* [JOB]: Recast all of the material below as a Markdown table with the columns Row and Text, giving each nonblank line its own numbered row and leaving out blank lines.
══ SOURCE MATERIAL
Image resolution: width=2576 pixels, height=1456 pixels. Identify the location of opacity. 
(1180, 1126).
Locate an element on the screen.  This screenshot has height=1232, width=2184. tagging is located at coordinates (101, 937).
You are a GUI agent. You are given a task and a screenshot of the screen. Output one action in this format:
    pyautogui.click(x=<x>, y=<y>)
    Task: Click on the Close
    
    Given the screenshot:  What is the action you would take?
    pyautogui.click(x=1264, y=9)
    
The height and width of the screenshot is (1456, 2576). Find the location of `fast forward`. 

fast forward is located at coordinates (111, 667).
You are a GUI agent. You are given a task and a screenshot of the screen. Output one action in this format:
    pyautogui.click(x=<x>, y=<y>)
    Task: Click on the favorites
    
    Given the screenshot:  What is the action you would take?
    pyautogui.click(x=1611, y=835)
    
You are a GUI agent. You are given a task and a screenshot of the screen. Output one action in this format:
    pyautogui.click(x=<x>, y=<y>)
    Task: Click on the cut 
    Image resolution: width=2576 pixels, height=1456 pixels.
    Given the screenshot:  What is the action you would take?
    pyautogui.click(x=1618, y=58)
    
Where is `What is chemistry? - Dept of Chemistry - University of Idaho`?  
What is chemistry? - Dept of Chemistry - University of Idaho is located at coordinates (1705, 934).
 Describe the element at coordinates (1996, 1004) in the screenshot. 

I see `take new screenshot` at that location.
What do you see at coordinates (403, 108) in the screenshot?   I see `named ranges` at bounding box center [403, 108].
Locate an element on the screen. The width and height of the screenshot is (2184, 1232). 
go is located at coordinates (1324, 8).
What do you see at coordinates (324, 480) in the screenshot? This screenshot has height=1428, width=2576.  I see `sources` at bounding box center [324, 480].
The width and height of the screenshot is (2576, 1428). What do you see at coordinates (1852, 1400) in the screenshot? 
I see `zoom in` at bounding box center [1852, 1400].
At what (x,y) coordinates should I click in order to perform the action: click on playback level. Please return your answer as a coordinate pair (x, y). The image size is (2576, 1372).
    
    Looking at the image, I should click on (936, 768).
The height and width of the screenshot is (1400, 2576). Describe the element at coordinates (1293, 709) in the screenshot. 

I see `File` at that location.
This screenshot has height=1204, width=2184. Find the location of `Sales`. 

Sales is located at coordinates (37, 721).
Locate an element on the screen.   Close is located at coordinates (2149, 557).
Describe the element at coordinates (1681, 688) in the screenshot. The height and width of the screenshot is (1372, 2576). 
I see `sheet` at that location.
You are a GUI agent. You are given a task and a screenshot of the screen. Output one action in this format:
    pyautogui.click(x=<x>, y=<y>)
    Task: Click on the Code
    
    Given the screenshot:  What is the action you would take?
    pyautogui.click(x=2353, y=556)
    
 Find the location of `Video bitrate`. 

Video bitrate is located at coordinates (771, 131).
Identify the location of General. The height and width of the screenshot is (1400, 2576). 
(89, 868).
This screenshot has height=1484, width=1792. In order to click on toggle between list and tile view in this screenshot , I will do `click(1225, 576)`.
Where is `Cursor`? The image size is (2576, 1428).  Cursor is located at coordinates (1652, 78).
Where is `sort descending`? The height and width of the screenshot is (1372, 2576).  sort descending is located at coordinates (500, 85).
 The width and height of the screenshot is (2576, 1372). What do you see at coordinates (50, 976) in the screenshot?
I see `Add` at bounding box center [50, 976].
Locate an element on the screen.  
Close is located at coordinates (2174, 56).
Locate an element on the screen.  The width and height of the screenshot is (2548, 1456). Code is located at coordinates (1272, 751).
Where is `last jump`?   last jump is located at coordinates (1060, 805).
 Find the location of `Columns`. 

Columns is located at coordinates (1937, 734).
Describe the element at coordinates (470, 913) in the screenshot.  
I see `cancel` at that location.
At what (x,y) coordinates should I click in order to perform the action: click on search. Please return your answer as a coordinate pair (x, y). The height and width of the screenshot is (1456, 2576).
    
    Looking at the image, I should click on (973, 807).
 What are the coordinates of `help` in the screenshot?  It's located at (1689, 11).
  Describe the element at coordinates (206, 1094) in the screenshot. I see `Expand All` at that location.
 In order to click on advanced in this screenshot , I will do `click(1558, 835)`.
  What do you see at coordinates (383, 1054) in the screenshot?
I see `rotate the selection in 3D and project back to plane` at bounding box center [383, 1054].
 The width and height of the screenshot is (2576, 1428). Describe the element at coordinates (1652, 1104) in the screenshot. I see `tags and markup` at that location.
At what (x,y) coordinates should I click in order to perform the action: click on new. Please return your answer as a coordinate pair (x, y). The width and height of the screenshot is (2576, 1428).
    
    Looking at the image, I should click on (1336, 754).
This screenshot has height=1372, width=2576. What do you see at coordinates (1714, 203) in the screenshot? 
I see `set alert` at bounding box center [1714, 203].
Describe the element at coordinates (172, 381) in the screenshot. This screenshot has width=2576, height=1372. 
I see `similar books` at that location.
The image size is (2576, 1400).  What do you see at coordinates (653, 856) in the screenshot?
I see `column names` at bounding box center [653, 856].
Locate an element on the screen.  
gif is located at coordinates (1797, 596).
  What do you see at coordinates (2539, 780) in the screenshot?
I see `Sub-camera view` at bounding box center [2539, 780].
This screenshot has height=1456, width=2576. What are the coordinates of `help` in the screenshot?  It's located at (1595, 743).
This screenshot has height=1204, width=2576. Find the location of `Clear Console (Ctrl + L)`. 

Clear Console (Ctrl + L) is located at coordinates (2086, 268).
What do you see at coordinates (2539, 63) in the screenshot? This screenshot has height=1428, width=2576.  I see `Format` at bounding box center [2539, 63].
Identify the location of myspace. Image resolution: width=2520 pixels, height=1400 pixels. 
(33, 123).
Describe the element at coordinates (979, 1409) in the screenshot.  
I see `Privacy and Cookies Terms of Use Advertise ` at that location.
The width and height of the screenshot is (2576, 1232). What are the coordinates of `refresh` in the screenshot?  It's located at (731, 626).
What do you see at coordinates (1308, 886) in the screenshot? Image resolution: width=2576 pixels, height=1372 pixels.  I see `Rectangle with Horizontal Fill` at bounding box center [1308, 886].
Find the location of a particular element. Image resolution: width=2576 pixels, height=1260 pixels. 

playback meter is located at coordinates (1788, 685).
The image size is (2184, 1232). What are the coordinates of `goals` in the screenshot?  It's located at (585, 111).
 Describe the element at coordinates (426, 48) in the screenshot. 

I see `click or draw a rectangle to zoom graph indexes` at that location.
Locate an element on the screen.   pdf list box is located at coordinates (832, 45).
════
* [WRITTEN ANSWER]:
| Row | Text |
|---|---|
| 1 | Image resolution: width=2576 pixels, height=1456 pixels. Identify the location of opacity.  |
| 2 | (1180, 1126). |
| 3 | Locate an element on the screen.  This screenshot has height=1232, width=2184. tagging is located at coordinates (101, 937). |
| 4 | You are a GUI agent. You are given a task and a screenshot of the screen. Output one action in this format: |
| 5 |     pyautogui.click(x=<x>, y=<y>) |
| 6 |     Task: Click on the Close |
| 7 |     Given the screenshot:  What is the action you would take? |
| 8 |     pyautogui.click(x=1264, y=9) |
| 9 | The height and width of the screenshot is (1456, 2576). Find the location of `fast forward`.  |
| 10 | fast forward is located at coordinates (111, 667). |
| 11 | You are a GUI agent. You are given a task and a screenshot of the screen. Output one action in this format: |
| 12 |     pyautogui.click(x=<x>, y=<y>) |
| 13 |     Task: Click on the favorites |
| 14 |     Given the screenshot:  What is the action you would take? |
| 15 |     pyautogui.click(x=1611, y=835) |
| 16 | You are a GUI agent. You are given a task and a screenshot of the screen. Output one action in this format: |
| 17 |     pyautogui.click(x=<x>, y=<y>) |
| 18 |     Task: Click on the cut  |
| 19 |     Image resolution: width=2576 pixels, height=1456 pixels. |
| 20 |     Given the screenshot:  What is the action you would take? |
| 21 |     pyautogui.click(x=1618, y=58) |
| 22 | Where is `What is chemistry? - Dept of Chemistry - University of Idaho`?   |
| 23 | What is chemistry? - Dept of Chemistry - University of Idaho is located at coordinates (1705, 934). |
| 24 |  Describe the element at coordinates (1996, 1004) in the screenshot.  |
| 25 | I see `take new screenshot` at that location. |
| 26 | What do you see at coordinates (403, 108) in the screenshot?   I see `named ranges` at bounding box center [403, 108]. |
| 27 | Locate an element on the screen. The width and height of the screenshot is (2184, 1232).  |
| 28 | go is located at coordinates (1324, 8). |
| 29 | What do you see at coordinates (324, 480) in the screenshot? This screenshot has height=1428, width=2576.  I see `sources` at bounding box center [324, 480]. |
| 30 | The width and height of the screenshot is (2576, 1428). What do you see at coordinates (1852, 1400) in the screenshot?  |
| 31 | I see `zoom in` at bounding box center [1852, 1400]. |
| 32 | At what (x,y) coordinates should I click in order to perform the action: click on playback level. Please return your answer as a coordinate pair (x, y). The image size is (2576, 1372). |
| 33 |     Looking at the image, I should click on (936, 768). |
| 34 | The height and width of the screenshot is (1400, 2576). Describe the element at coordinates (1293, 709) in the screenshot.  |
| 35 | I see `File` at that location. |
| 36 | This screenshot has height=1204, width=2184. Find the location of `Sales`.  |
| 37 | Sales is located at coordinates (37, 721). |
| 38 | Locate an element on the screen.   Close is located at coordinates (2149, 557). |
| 39 | Describe the element at coordinates (1681, 688) in the screenshot. The height and width of the screenshot is (1372, 2576).  |
| 40 | I see `sheet` at that location. |
| 41 | You are a GUI agent. You are given a task and a screenshot of the screen. Output one action in this format: |
| 42 |     pyautogui.click(x=<x>, y=<y>) |
| 43 |     Task: Click on the Code |
| 44 |     Given the screenshot:  What is the action you would take? |
| 45 |     pyautogui.click(x=2353, y=556) |
| 46 |  Find the location of `Video bitrate`.  |
| 47 | Video bitrate is located at coordinates (771, 131). |
| 48 | Identify the location of General. The height and width of the screenshot is (1400, 2576).  |
| 49 | (89, 868). |
| 50 | This screenshot has height=1484, width=1792. In order to click on toggle between list and tile view in this screenshot , I will do `click(1225, 576)`. |
| 51 | Where is `Cursor`? The image size is (2576, 1428).  Cursor is located at coordinates (1652, 78). |
| 52 | Where is `sort descending`? The height and width of the screenshot is (1372, 2576).  sort descending is located at coordinates (500, 85). |
| 53 |  The width and height of the screenshot is (2576, 1372). What do you see at coordinates (50, 976) in the screenshot? |
| 54 | I see `Add` at bounding box center [50, 976]. |
| 55 | Locate an element on the screen.   |
| 56 | Close is located at coordinates (2174, 56). |
| 57 | Locate an element on the screen.  The width and height of the screenshot is (2548, 1456). Code is located at coordinates (1272, 751). |
| 58 | Where is `last jump`?   last jump is located at coordinates (1060, 805). |
| 59 |  Find the location of `Columns`.  |
| 60 | Columns is located at coordinates (1937, 734). |
| 61 | Describe the element at coordinates (470, 913) in the screenshot.   |
| 62 | I see `cancel` at that location. |
| 63 | At what (x,y) coordinates should I click in order to perform the action: click on search. Please return your answer as a coordinate pair (x, y). The height and width of the screenshot is (1456, 2576). |
| 64 |     Looking at the image, I should click on (973, 807). |
| 65 |  What are the coordinates of `help` in the screenshot?  It's located at (1689, 11). |
| 66 |   Describe the element at coordinates (206, 1094) in the screenshot. I see `Expand All` at that location. |
| 67 |  In order to click on advanced in this screenshot , I will do `click(1558, 835)`. |
| 68 |   What do you see at coordinates (383, 1054) in the screenshot? |
| 69 | I see `rotate the selection in 3D and project back to plane` at bounding box center [383, 1054]. |
| 70 |  The width and height of the screenshot is (2576, 1428). Describe the element at coordinates (1652, 1104) in the screenshot. I see `tags and markup` at that location. |
| 71 | At what (x,y) coordinates should I click in order to perform the action: click on new. Please return your answer as a coordinate pair (x, y). The width and height of the screenshot is (2576, 1428). |
| 72 |     Looking at the image, I should click on (1336, 754). |
| 73 | This screenshot has height=1372, width=2576. What do you see at coordinates (1714, 203) in the screenshot?  |
| 74 | I see `set alert` at bounding box center [1714, 203]. |
| 75 | Describe the element at coordinates (172, 381) in the screenshot. This screenshot has width=2576, height=1372.  |
| 76 | I see `similar books` at that location. |
| 77 | The image size is (2576, 1400).  What do you see at coordinates (653, 856) in the screenshot? |
| 78 | I see `column names` at bounding box center [653, 856]. |
| 79 | Locate an element on the screen.   |
| 80 | gif is located at coordinates (1797, 596). |
| 81 |   What do you see at coordinates (2539, 780) in the screenshot? |
| 82 | I see `Sub-camera view` at bounding box center [2539, 780]. |
| 83 | This screenshot has height=1456, width=2576. What are the coordinates of `help` in the screenshot?  It's located at (1595, 743). |
| 84 | This screenshot has height=1204, width=2576. Find the location of `Clear Console (Ctrl + L)`.  |
| 85 | Clear Console (Ctrl + L) is located at coordinates (2086, 268). |
| 86 | What do you see at coordinates (2539, 63) in the screenshot? This screenshot has height=1428, width=2576.  I see `Format` at bounding box center [2539, 63]. |
| 87 | Identify the location of myspace. Image resolution: width=2520 pixels, height=1400 pixels.  |
| 88 | (33, 123). |
| 89 | Describe the element at coordinates (979, 1409) in the screenshot.   |
| 90 | I see `Privacy and Cookies Terms of Use Advertise ` at that location. |
| 91 | The width and height of the screenshot is (2576, 1232). What are the coordinates of `refresh` in the screenshot?  It's located at (731, 626). |
| 92 | What do you see at coordinates (1308, 886) in the screenshot? Image resolution: width=2576 pixels, height=1372 pixels.  I see `Rectangle with Horizontal Fill` at bounding box center [1308, 886]. |
| 93 | Find the location of a particular element. Image resolution: width=2576 pixels, height=1260 pixels.  |
| 94 | playback meter is located at coordinates (1788, 685). |
| 95 | The image size is (2184, 1232). What are the coordinates of `goals` in the screenshot?  It's located at (585, 111). |
| 96 |  Describe the element at coordinates (426, 48) in the screenshot.  |
| 97 | I see `click or draw a rectangle to zoom graph indexes` at that location. |
| 98 | Locate an element on the screen.   pdf list box is located at coordinates (832, 45). |